加えて、スイーツを食べることで「副交感神経」が優位になり、心拍数の低下や消化管運動の促進が起こります。ストレス下で過剰になりがちな交感神経優位の状態を、スイーツが緩和する効果も示唆されます。
スイーツ喫食が及ぼす代謝負荷と健康リスク
一方で、スイーツ白書には明記されていませんが、頻回なスイーツ摂取が「慢性的な高インスリン状態」や「糖化ストレス」を引き起こす可能性も無視できません。

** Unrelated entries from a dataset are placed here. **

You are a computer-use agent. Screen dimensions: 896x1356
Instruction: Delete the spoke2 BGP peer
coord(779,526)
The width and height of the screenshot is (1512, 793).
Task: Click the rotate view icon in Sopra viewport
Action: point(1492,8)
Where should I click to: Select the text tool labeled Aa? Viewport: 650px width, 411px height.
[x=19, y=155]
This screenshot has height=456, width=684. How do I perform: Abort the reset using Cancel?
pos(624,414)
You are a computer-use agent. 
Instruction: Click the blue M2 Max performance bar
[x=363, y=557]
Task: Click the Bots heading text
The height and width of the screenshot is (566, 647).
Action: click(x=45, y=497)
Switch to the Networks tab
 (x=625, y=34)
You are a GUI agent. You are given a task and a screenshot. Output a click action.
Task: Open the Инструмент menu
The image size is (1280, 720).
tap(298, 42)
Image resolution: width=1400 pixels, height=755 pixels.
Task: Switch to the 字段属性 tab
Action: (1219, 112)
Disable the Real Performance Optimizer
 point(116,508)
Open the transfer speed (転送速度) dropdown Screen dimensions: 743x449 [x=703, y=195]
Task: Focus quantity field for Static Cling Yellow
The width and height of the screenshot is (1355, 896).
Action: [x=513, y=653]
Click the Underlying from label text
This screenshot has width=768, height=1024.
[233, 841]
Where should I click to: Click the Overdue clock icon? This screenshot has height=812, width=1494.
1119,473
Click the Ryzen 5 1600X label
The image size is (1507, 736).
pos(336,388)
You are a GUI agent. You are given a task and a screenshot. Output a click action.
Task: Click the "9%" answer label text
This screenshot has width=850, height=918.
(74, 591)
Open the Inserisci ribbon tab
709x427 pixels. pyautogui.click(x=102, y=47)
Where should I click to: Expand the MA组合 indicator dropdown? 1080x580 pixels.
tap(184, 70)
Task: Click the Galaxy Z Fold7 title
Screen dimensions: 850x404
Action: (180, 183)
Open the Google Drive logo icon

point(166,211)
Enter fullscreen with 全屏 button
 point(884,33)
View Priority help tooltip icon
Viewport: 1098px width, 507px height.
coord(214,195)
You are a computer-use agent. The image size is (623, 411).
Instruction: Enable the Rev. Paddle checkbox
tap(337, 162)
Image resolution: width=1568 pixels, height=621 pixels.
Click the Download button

特に高GIスイーツは血糖スパイクを生みやすく、AGEs(終末糖化産物)の蓄積につながります。AGEsは血管内皮機能を低下させ、動脈硬化リスクを高めるため、「幸福感」と「健康リスク」のトレードオフを意識する必要があります。
潜在するバイアス
「スーパー・コンビニ スイーツ白書2025」の調査設計や結果には、いくつか潜在的なバイアスが存在する可能性があり、注意して読み解く必要があります。
サンプルバイアス(Selection Bias)
調査対象の偏り
- 対象が「スーパー・コンビニスイーツを月1回以上購入する人」に限定されている。
- つまり、「普段からスイーツを食べる人」のみが調査対象。
- スイーツをほとんど食べない人や、健康志向でスイーツを避ける層(糖尿病患者、ダイエット中の人など)は除外されている。
- 「スイーツ=幸福感」という結果に偏る可能性が高い。
- スイーツにポジティブな印象を持つ人が中心なので、全体の意見としてはポジティブ過多になる。
- 「スイーツを食べる=幸せ」という結論が強調されやすくなる。
リコールバイアス(Recall Bias)
記憶に基づく回答
- 「最近30日間のスイーツ喫食頻度」などを問う設問があり、記憶の曖昧さに左右される。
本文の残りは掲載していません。